Таков был доктор-апостол Гааз!
Во время холеры, господствовавшей в Москве в 1847-48 гг. Федор Петрович, несмотря на свои преклонные лета и видимый упадок сил, проявлял особую деятельность в холерных больницах и придерживался того мнения, что "холера болезнь неприлипчивая". С целью убедить в этом как больных, так и врачей,Гааз немедленно после больного садился в неопорожненную ванну, оставаясь с ней по 10 минут и более, чему я был неоднократно свидетелем в яузской холерной больнице.

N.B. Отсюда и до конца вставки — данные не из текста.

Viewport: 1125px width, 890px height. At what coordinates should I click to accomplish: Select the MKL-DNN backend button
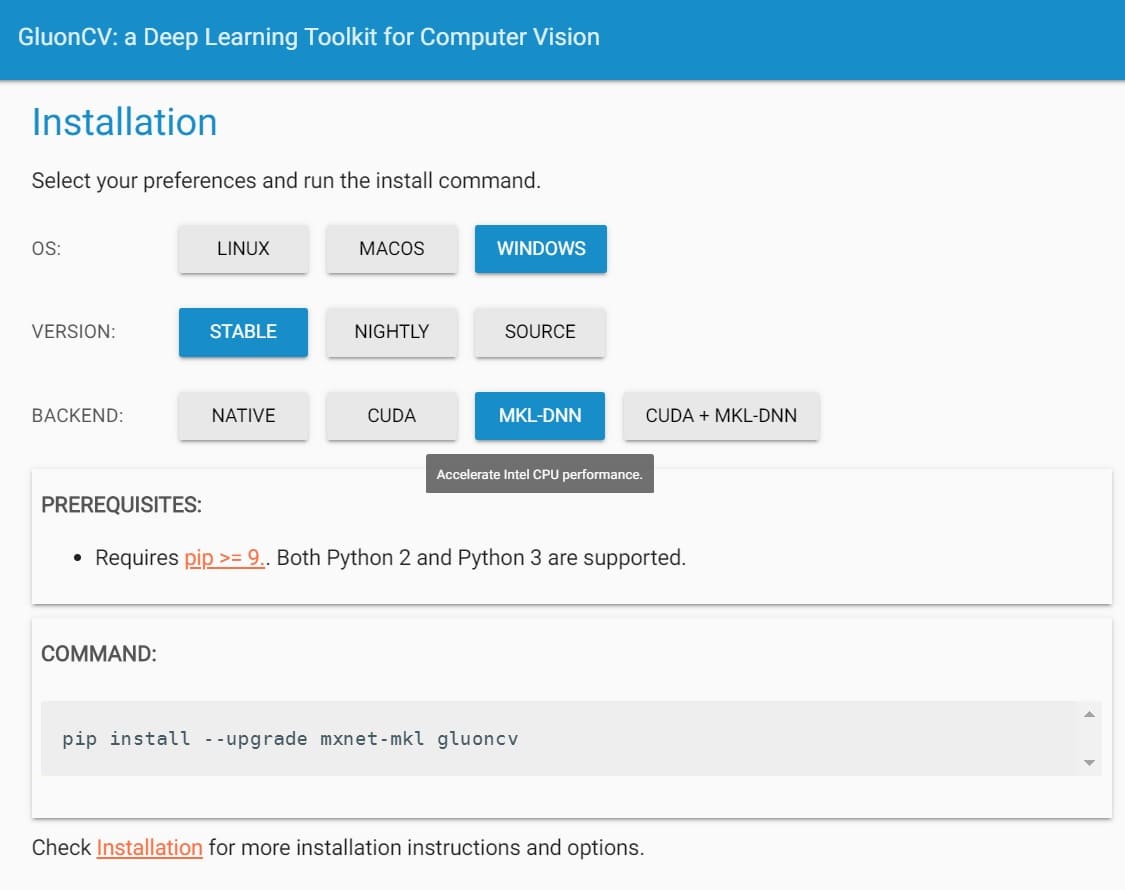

Кончина Гааза представила верующим в святость добра трогательную картину. Когда Федор Петрович почувствовал, что силы окончательно оставляют его и что смерть неизбежно постигнет его очень скоро, он велел перенести свою кровать из спальни в приемный зал своей квартиры и отдал приказ допускать к нему всех, кто пожелает его видеть и с ним проститься. Сотни людей явились посмотреть на святого старика, который скончался спокойно, в присутствии бедного, нуждающегося люда, так им любимого - люда, которому он посвятил всю свою многолетнюю праведную деятельность.
Гааз был в тесной дружбе с графом Николаем Ивановичем Зотовым, о котором я упоминал в начале этих записок. Замечательно, что Гааз принадлежал к числу людей твердо и слепо верующих, тогда как гр. Зотов был скептик, последователь учения энциклопедистов и маловерующий. Между тем эти две крайности сходились - их соединяла и общила любовь к ближнему, любовь к добру и теплое, сердечное влечение к проявлению этого добра, этой любви.
Я очень часто виделся с графом Николаем Ивановичем и Федором Петровичем, который обязательно два раза в неделю обедал у своего старого друга. Не проходило ни одного обеда, чтобы между добродушным Гаазом и Зотовым не происходило горячего, даже крупного разговора по поводу отстаиваемых каждым из них вполне противоположных принципов; но споры эти не могли разрушить дружбы стариков.
Особенно интересный характер приобретали словопрения, когда к Зотову приезжал обедать Иван Васильевич Капнист [Тогдашний московский генерал-губернатор, сын автора известной комедии "Ябеда" - человек, замечательный по своему уму, честности и доброте. - прим. автора], любивший и уважавший обоих стариков. Он так ловко, так умно доказывал Гаазу, что тот увлекается, а гр. Зотову, что он во многом заблуждается, что оба противника вдруг умолкали и в конце-концов сознавались, что ни тот, ни другой не были правы.